LLMs Learn Task Heuristics from Demonstrations: A Heuristic-Driven Prompting Strategy for Document-Level Event Argument Extraction

1. 概述

关于基于COT的Prompt构造有很多的研究，例如：CoT (Wei et al., 2022), Automate-CoT (Shum et al., 2023), Auto-CoT (Zhang et al., 2023), Iter-CoT (Sun et al., 2023), Active-CoT (Diao et al., 2023)。

本篇文章尝试给出了一种解释：LLM基于有监督的ICL（in-context learning），学习到适用于该任务的启发式规则，使其能够达到预期效果。
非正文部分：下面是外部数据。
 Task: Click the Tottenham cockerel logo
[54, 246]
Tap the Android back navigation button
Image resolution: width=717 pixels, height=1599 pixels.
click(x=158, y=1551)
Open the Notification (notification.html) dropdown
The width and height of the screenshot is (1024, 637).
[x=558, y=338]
在这种解释的基础上，文章提出了一种基于启发式规则与类比的COT自动构建方式，对于多任务都有提升。

2. 启发式规则有效性的验证

2.1 训练数据与优质Prompt的关系

假设：如果LLM确实从训练数据中学习到了适用于该任务的启发式规则，那么优质的prompt应该包括这些样例中提到的大量启发式规则。

验证试验：作者对3个数据集，进行了如下实验：

提供多个Example给GPT-4，让其去识别启发式规则，进而对启发式规则进行计数。
使用6种优秀的方法（CoT (Wei et al., 2022), Automate-CoT (Shum et al., 2023), Auto-CoT (Zhang et al., 2023), Iter-CoT (Sun et al., 2023), Active-CoT (Diao et al., 2023), Boosted(Pitis et al., 2023)）构造出的Prompt，也提供给GPT-4，让其去识别启发式规则，进而对启发式规则进行计数。这里使用的prompt同1中展示的一样。
使用随机构造的Prompt，做同样的处理，作为baseline进行对比。
比较1、2、3中计数的差距。

结果如下：

实验证明：优质的Prompt中蕴含的启发式规则数量同提供的样例中蕴含的，基本一致。

2.2 Prompt复杂度的影响

假设：如果LLM无法从训练数据中学习启发式方法，那么具有较为复杂的Prompt应与简单的Prompt具有相似的性能。
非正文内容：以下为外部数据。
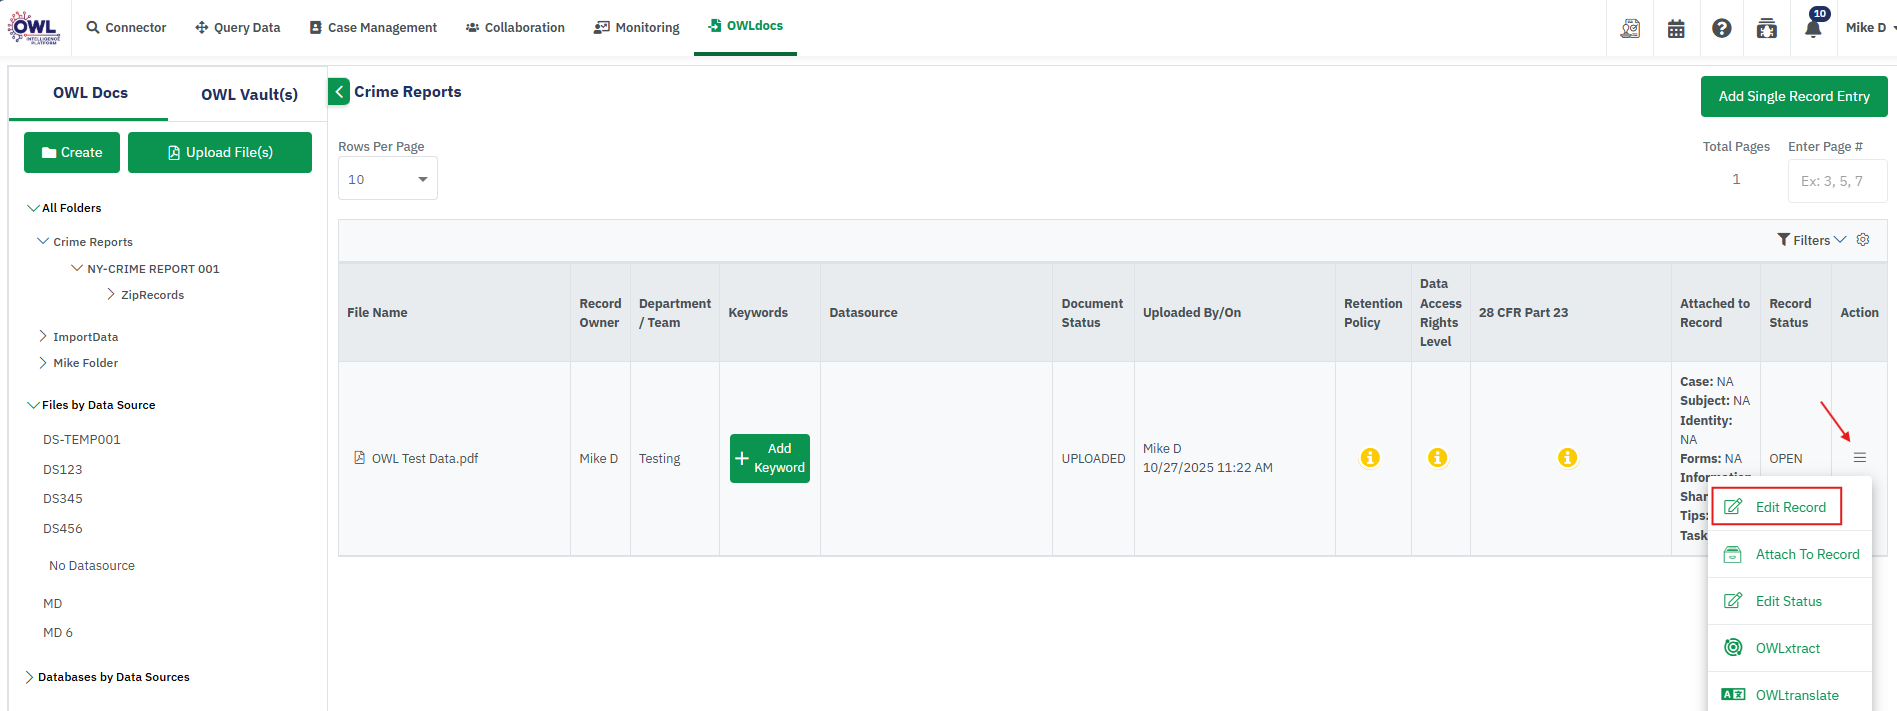The width and height of the screenshot is (1897, 711).
Task: Click the Enter Page # field
Action: point(1836,181)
验证实验：通过构造简单和复杂的Prompt，对同一数据集进行实验，对比结果。

简单Prompt：所有数据均使用相同的启发式规则进行提示。
复杂Prompt：笔者采用了两种不同的构造Prompt的方式
- Active prompting with chain-ofthought for large language models.
- Automatic prompt augmentation and selection with chain-of-thought from labeled data
对数据集StrategyQA 和 SST-2使用上述两种Prompt进行对比验证。结果如下：

注意：因为文章没有详细论述实验细节，这里对其进行猜测。对于LLM的上下文输入包括Prompt以及n个Example，输出为Result。上图的实验结果表示，复杂的Prompt构造方法较单一的Prompt构造方法效果更优。
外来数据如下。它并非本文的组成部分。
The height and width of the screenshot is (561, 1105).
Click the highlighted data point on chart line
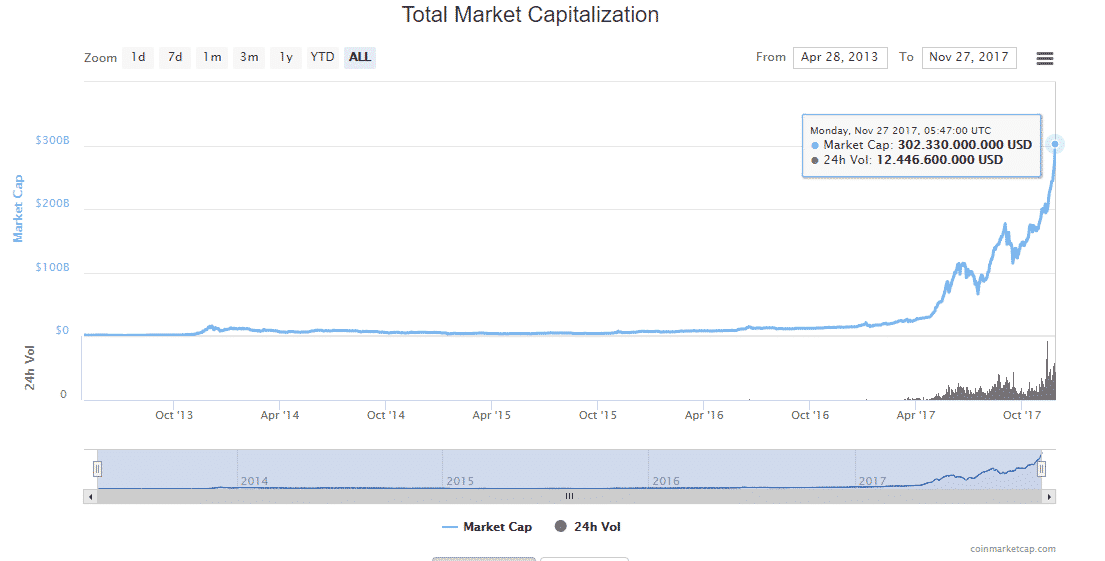pyautogui.click(x=1055, y=145)
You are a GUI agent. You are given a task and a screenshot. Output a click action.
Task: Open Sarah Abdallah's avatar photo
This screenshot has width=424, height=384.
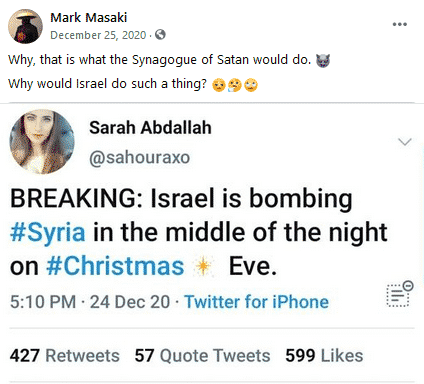click(x=42, y=142)
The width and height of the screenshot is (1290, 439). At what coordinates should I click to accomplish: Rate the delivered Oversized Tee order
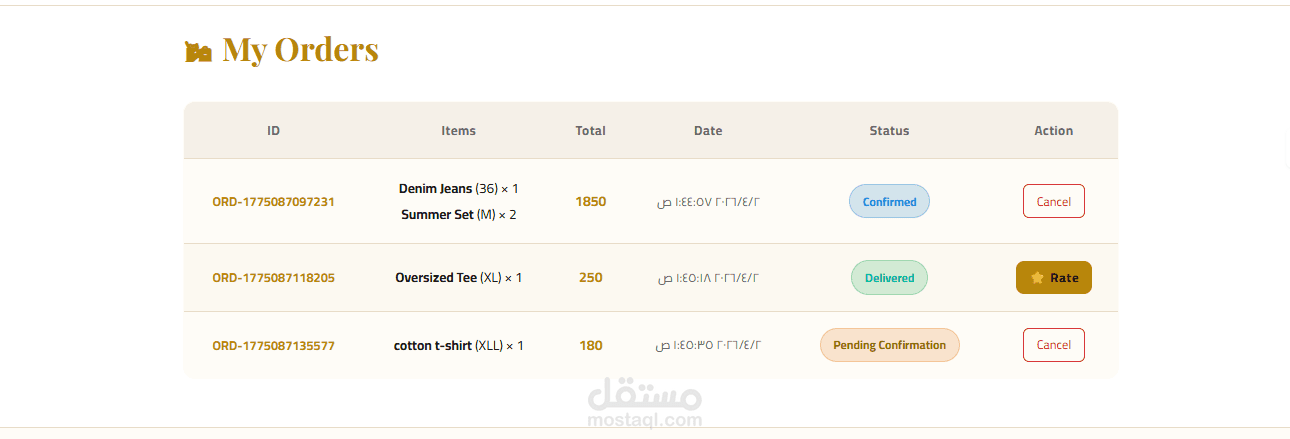[1054, 278]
实验结果：基于COT的Prompt生成方式效果更优。

2.3 减少启发式规则数量的影响

实验：

数据集：StrategyQA
Prompt构造方式： Automatic prompt augmentation and selection with chain-of-thought from labeled data
使用GPT-4识别StrategyQA中，可能出现的启发式规则：empathetic reasoning (ER), comparison (Comp), knowledge-based (KB), definition-based (Def), and chronological (Chron)
分类结果如下：
对每条数据，我们消除其中一条启发式规则，然后重复另一条，保证Prompt长度近似不变。使用gpt-4-1106-preview进行预测。

3. Method

3.1 基于启发式规则的Prompt构建

由于之前的实验证明了LLM通过例子，学习到了特定的启发式规则，进而达到了优秀的效果，笔者提出了直接提供启发式规则作为Prompt，而不是让LLM隐式提供Example，让LLM理解学习。

因此这里需要选择合适的启发式规则。

方法：

启发式规则生成：作者通过为GPT-4提供任务的描述信息，为每个任务生成了10个启发式规则。
筛选：作者利用1%的训练集进行启发式规则验证（验证规则未详述），取top 3，筛选前后，准确率提升了7.17%，筛选前（26.52%）vs筛选后（33.69%）

3.2 类比提示Prompt

事件参数抽取任务，存在从未见过的事件，为了解决这个问题，笔者指导LLM进行类比，生成对应的携带启发式规则的Prompt。主要分为3个阶段：

检索
映射
评估

Prompt结构如图：

这里给出一个RAMS数据集的样例：

our task is Event Argument Extraction. In this task, you will be provided with a document that describes an event and the goal is to extract the event arguments that correspond to each argument role associated with the event. The terminologies for this task is as follows:
Event trigger: the main word that most clearly expresses an event occurrence, typically a verb or a noun. The trigger word is located between special tokens "<t>" and "<\t>" in the document, and only the event argument explicitly linked to the trigger word should be considered.
Event argument: an entity mention, temporal expression or value that serves as a participant or attribute with a specific role in an event. Event arguments should be quoted exactly as they appear in the given document.
Argument role: the relationship between an argument to the event in which it participates.
Heuristics: serving as guiding rules for extracting event arguments.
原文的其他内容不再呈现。